___ Entries shown
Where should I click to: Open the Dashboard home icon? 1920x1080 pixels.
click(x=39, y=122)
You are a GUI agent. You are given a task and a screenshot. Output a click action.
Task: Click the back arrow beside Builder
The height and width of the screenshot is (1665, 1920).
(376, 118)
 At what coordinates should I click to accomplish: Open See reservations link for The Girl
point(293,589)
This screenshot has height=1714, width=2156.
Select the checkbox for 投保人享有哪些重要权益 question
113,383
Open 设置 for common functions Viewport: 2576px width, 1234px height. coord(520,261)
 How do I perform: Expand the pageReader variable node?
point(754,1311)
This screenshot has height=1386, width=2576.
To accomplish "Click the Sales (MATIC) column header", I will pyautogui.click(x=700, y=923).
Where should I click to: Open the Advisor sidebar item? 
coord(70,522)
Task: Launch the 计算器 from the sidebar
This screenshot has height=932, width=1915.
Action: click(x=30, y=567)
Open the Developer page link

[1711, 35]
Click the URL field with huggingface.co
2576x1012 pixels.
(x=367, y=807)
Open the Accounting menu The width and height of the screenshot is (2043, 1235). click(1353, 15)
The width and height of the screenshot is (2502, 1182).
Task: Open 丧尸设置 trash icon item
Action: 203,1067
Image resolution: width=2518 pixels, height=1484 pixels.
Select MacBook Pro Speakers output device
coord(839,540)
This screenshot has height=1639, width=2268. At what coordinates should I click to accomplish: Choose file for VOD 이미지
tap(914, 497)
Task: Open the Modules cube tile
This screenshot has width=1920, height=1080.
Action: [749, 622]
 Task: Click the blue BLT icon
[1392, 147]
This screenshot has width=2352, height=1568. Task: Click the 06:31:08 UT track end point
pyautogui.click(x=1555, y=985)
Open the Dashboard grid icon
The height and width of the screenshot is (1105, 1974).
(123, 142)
______
Requirement:
Copy verbatim the span of lines that begins with the line holding "At what coordinates should I click to accomplish: Open" and ends at the last line of the records.

Final answer:
 At what coordinates should I click to accomplish: Open See reservations link for The Girl
point(293,589)
This screenshot has height=1714, width=2156.
Select the checkbox for 投保人享有哪些重要权益 question
113,383
Open 设置 for common functions Viewport: 2576px width, 1234px height. coord(520,261)
 How do I perform: Expand the pageReader variable node?
point(754,1311)
This screenshot has height=1386, width=2576.
To accomplish "Click the Sales (MATIC) column header", I will pyautogui.click(x=700, y=923).
Where should I click to: Open the Advisor sidebar item? 
coord(70,522)
Task: Launch the 计算器 from the sidebar
This screenshot has height=932, width=1915.
Action: click(x=30, y=567)
Open the Developer page link

[1711, 35]
Click the URL field with huggingface.co
2576x1012 pixels.
(x=367, y=807)
Open the Accounting menu The width and height of the screenshot is (2043, 1235). click(1353, 15)
The width and height of the screenshot is (2502, 1182).
Task: Open 丧尸设置 trash icon item
Action: 203,1067
Image resolution: width=2518 pixels, height=1484 pixels.
Select MacBook Pro Speakers output device
coord(839,540)
This screenshot has height=1639, width=2268. At what coordinates should I click to accomplish: Choose file for VOD 이미지
tap(914, 497)
Task: Open the Modules cube tile
This screenshot has width=1920, height=1080.
Action: [749, 622]
 Task: Click the blue BLT icon
[1392, 147]
This screenshot has width=2352, height=1568. Task: Click the 06:31:08 UT track end point
pyautogui.click(x=1555, y=985)
Open the Dashboard grid icon
The height and width of the screenshot is (1105, 1974).
(123, 142)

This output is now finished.